◆ INFORMATION SUPPLIED:

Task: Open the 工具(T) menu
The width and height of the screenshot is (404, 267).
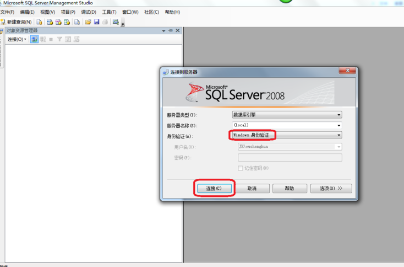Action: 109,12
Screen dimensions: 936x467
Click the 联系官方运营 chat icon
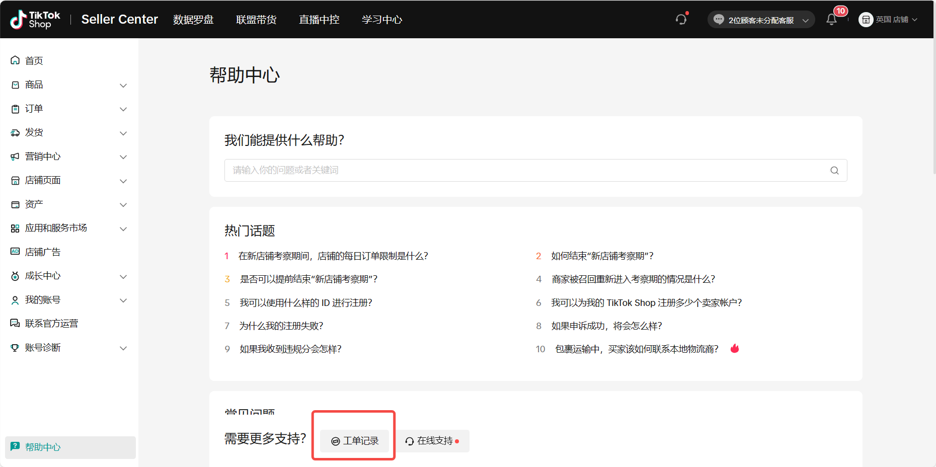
...
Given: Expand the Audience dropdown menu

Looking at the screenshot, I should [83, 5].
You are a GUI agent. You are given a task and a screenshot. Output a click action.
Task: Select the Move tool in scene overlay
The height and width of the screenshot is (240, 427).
---
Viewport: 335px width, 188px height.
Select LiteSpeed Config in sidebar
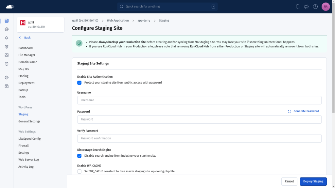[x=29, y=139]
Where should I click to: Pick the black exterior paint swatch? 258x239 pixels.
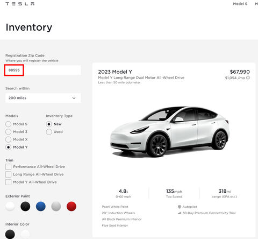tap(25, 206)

◆ WHAT NEEDS TO BE DONE:
The lines to reproduce run from the one above containing "Task: Open the 工具(T) menu" through the one containing "Click the 联系官方运营 chat icon". Copy them exactly and leave out all pictures.

◆ REPLY:
Task: Open the 工具(T) menu
The width and height of the screenshot is (404, 267).
Action: 109,12
Screen dimensions: 936x467
Click the 联系官方运营 chat icon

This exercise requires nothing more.